Page MenuHomePhabricator

convert_to_esbulk: Ship cirrussearch updates to non-content indices
Closed, ResolvedPublic

Description

Today the CirrusSearch data pipeline can only ship updates to the content indexes. Future work with ores predictions requires the ability to ship to draft namespaces. Essentially this script will need to source a mapping from namespace to index (likely with unlisted namespaces going to the general index) for all wikis, and then generate updates with the appropriate index listed.
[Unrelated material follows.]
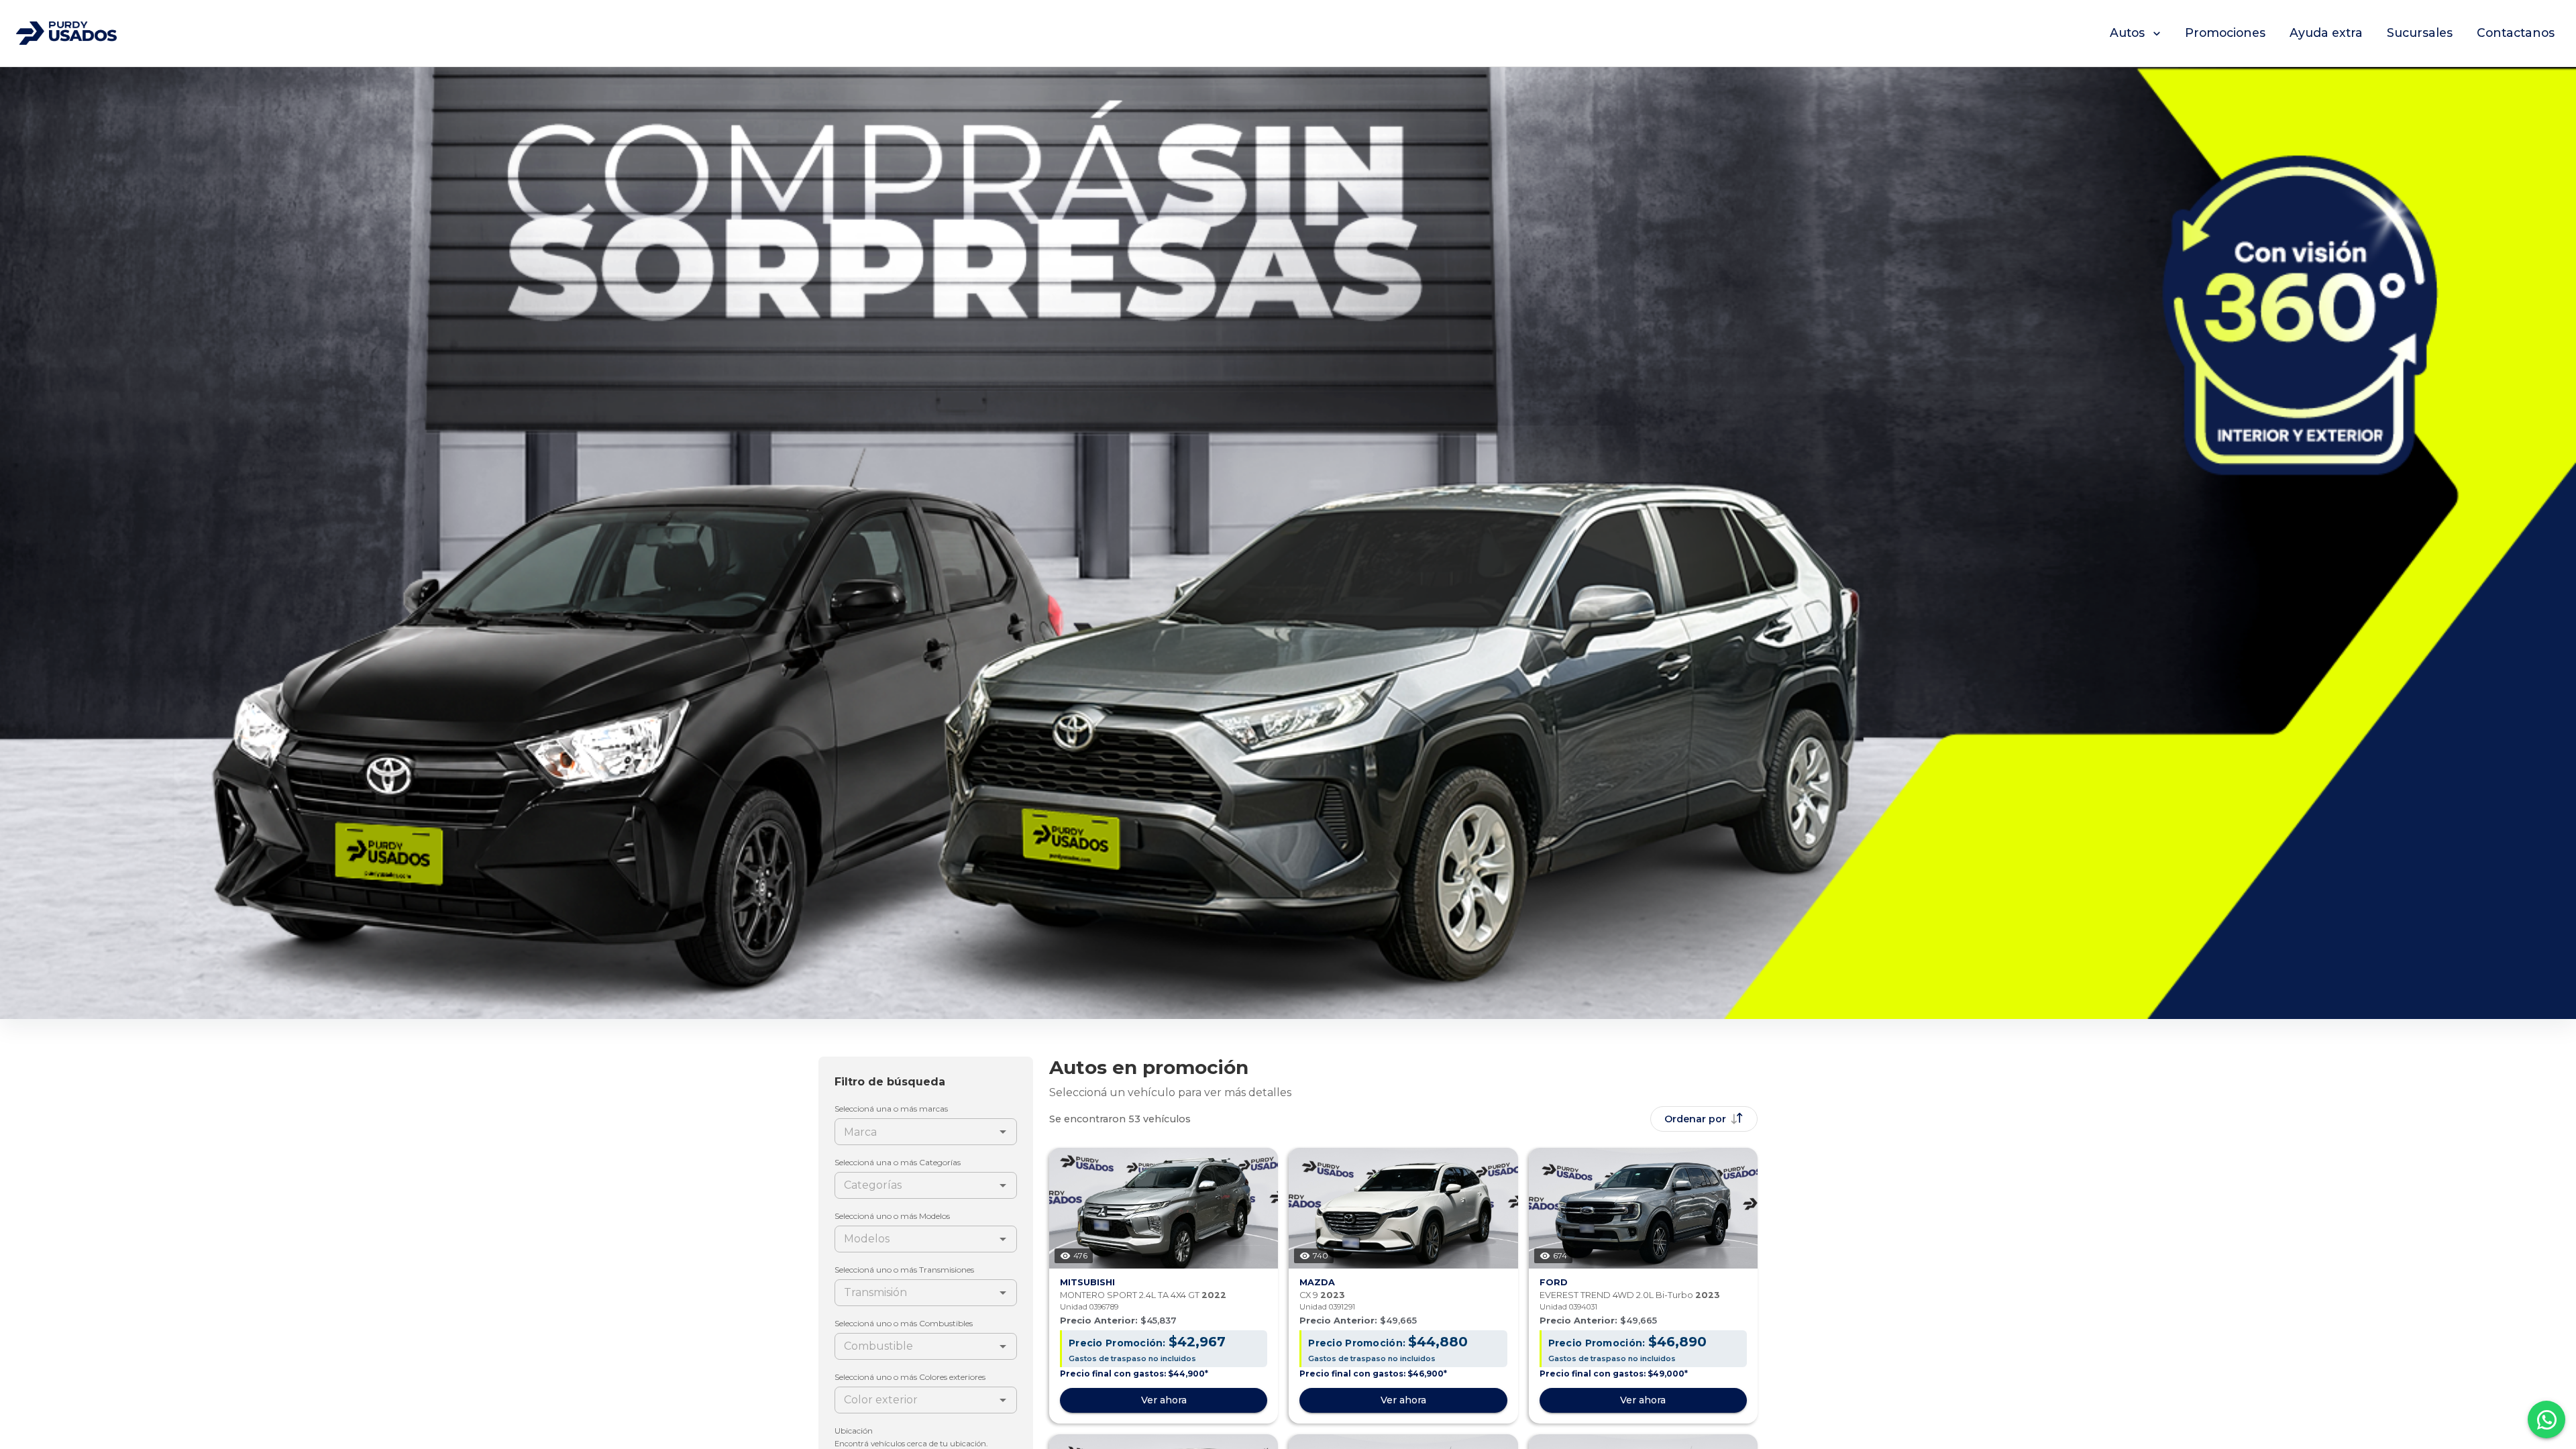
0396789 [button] (1103, 1306)
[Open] (1003, 1131)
When doing this we will start shipping popularity score updates to non-content indices, before we allowed those to turn into noops at the indexing stage. To keep the status quo convert_to_esbulk will also need to throw away the non-content updates for popularity_score.

Event Timeline

Change 607597 had a related patch set uploaded (by EBernhardson; owner: EBernhardson):
[mediawiki/extensions/CirrusSearch@master] Include concrete namespace mapping in config dump

https://gerrit.wikimedia.org/r/607597

Attached patch is only the first step, rough plan:

  • Expose concrete mapping from wiki + namespace to index name, so the approrpiate index can be chosen
  • Ensure namespace is available for all data to ship.
    • Add namespace_id to popularity_score table, namespace is available in existing wmf.pageview_hourly input
    • Add namespace_id to ores_articletopic table, namespace is available in existing event.mediawiki_revision_score input
    • Both tables need to be migrated
  • Write small script to fetch the concrete wiki + namespace mapping from production api's and store somewhere in hdfs
    • We could integrate into the next step, but it seems useful to isolate tasks that will reach out to production API's as we have to provide them appropriate configuration to access outside the analytics network, and we want to limit the amount of code that has possiblities of reaching outside analytics.
  • Update convert_to_esbulk.py to accept a json formatted file containing all wikis namespace mapping and use that mapping to choose index names in bulk indexing outputs.
EBernhardson triaged this task as Medium priority.

Change 607597 merged by jenkins-bot:
[mediawiki/extensions/CirrusSearch@master] Include concrete namespace mapping in config dump

https://gerrit.wikimedia.org/r/607597

Gehel closed this task as Resolved.Mon, Nov 9, 12:54 PM